Diversity of Evoked Astrocyte Ca2+ Dynamics Quantified through Experimental Measurements and Mathematical Modeling

摘要

Astrocytes are a major cell type in the mammalian brain. They are not electrically excitable, but generate prominent Ca²⁺ signals related to a wide variety of critical functions. The mechanisms driving these Ca²⁺ events remain incompletely understood. In this study, we integrate Ca²⁺ imaging, quantitative data analysis, and mechanistic computational modeling to study the spatial and temporal heterogeneity of cortical astrocyte Ca²⁺ transients evoked by focal application of ATP in mouse brain slices.
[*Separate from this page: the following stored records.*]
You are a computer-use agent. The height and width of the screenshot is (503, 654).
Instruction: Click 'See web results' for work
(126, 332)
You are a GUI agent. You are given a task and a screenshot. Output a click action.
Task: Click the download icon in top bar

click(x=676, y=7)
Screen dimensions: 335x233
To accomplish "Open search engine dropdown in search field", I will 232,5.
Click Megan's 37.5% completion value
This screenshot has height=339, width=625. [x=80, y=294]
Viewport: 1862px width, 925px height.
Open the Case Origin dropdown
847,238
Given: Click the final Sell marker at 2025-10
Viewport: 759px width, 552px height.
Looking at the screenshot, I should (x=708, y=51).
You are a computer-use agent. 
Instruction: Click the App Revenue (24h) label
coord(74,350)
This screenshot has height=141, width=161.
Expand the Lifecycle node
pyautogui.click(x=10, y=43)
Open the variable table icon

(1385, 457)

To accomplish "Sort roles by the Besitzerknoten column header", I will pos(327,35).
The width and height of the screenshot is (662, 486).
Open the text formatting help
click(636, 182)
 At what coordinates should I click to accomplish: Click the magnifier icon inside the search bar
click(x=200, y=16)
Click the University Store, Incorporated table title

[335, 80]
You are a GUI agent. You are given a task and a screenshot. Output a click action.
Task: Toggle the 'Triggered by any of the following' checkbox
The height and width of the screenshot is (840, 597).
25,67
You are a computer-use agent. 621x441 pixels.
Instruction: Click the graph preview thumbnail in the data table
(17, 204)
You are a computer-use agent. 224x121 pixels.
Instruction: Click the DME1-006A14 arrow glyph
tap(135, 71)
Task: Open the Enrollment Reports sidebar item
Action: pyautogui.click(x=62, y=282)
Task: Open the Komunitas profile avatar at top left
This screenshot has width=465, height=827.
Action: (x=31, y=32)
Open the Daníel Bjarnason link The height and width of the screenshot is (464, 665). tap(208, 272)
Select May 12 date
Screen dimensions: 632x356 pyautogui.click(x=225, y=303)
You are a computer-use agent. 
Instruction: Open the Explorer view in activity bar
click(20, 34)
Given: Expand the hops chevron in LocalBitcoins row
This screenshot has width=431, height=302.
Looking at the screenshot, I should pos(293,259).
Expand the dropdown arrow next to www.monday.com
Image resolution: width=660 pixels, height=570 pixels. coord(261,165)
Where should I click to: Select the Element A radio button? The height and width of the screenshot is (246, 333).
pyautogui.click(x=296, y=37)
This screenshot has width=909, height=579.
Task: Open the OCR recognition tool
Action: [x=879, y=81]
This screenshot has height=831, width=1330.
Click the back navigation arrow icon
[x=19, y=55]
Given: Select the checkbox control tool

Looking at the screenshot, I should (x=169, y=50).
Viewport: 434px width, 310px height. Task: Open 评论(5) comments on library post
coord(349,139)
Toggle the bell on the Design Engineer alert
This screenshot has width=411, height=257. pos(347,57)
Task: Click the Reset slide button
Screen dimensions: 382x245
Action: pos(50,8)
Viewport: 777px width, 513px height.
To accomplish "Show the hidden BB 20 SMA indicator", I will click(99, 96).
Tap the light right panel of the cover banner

Based on experimental results, we tune a single-compartment mathematical model of IP3-dependent Ca²⁺ responses in astrocytes and use that model to study response heterogeneity. Using information from the experimental data and the underlying bifurcation structure of our mathematical model, we categorize all astrocyte Ca²⁺ responses into four general types based on their temporal characteristics: Single-Peak, Multi-Peak, Plateau, and Long-Lasting responses. We find that the distribution of experimentally-recorded response types depends on the location within an astrocyte, with somatic responses dominated by Single-Peak (SP) responses and large and small processes generating more Multi-Peak responses. On the other hand, response kinetics differ more between cells and trials than with location within a given astrocyte. We use the computational model to elucidate possible sources of Ca²⁺ response variability: (1) temporal dynamics of IP3, and (2) relative flux rates through Ca²⁺ channels and pumps. Our model also predicts the effects of blocking Ca²⁺ channels/pumps; for example, blocking store-operated Ca²⁺ (SOC) channels in the model eliminates Plateau and Long-Lasting responses (consistent with previous experimental observations). Finally, we propose that observed differences in response type distributions between astrocyte somas and processes can be attributed to systematic differences in IP3 rise durations and Ca²⁺ flux rates.